** start of Available data **

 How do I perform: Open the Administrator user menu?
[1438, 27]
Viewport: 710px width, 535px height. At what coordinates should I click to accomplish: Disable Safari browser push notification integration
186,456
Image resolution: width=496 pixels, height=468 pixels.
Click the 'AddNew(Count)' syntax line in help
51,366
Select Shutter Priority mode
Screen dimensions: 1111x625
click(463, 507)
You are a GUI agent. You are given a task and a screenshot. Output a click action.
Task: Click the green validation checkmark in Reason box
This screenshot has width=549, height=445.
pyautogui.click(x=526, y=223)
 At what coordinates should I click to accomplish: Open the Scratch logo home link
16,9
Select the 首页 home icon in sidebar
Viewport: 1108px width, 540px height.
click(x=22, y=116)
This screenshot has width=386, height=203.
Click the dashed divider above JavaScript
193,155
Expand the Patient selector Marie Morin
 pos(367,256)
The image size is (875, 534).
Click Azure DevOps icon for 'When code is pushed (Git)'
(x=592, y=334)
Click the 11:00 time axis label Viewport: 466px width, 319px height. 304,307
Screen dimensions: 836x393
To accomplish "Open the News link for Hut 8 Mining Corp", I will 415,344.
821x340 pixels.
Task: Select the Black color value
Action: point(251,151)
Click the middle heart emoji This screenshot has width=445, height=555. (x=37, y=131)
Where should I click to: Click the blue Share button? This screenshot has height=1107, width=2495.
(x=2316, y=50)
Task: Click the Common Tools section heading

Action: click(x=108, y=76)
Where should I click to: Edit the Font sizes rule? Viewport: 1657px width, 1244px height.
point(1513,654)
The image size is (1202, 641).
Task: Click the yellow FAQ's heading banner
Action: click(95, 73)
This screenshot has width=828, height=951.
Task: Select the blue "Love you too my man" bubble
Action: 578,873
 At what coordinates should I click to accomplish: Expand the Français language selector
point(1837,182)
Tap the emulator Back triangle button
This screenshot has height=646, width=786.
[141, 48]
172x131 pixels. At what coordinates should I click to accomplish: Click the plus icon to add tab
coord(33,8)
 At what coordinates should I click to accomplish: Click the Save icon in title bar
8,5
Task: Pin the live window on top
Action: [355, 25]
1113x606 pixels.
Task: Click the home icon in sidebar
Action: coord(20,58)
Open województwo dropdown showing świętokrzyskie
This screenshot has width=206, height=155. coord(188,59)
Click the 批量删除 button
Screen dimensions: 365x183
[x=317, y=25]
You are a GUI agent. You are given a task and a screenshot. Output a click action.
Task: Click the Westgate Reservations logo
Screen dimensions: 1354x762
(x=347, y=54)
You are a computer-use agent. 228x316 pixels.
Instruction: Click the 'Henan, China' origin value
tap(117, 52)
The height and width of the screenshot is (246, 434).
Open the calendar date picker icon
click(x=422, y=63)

** end of Available data **

Brief -
Please find every line in the entries above that contains the string "button" and copy each one out in full. The match is case-sensitive.

Written reply -
Where should I click to: Click the blue Share button? This screenshot has height=1107, width=2495.
Tap the emulator Back triangle button
Click the 批量删除 button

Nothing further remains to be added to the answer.